> What is being asked
The required output is an exact restatement of the lines, starting with the one that contains "Task: Click the" and finishing with the last line of the listing. It contains no pictures.

> Data provided
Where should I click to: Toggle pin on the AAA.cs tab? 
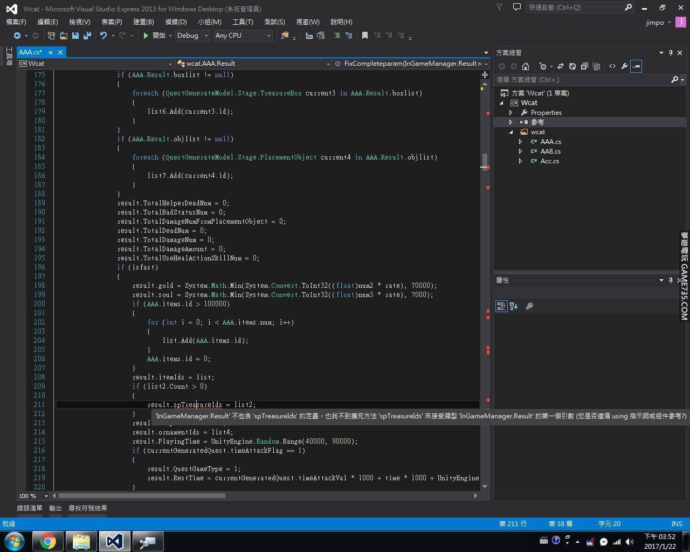[x=50, y=52]
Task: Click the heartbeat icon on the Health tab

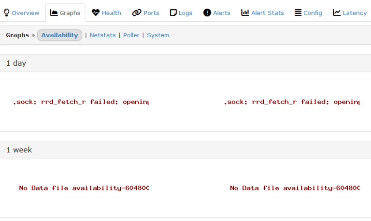Action: [x=96, y=13]
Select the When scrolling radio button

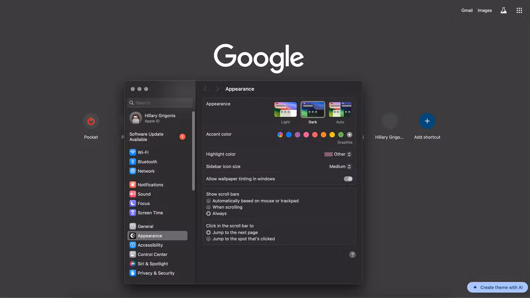coord(208,207)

> Result of this task
Task: Click the heartbeat icon on the Health tab

Action: [x=96, y=13]
Select the When scrolling radio button

coord(208,207)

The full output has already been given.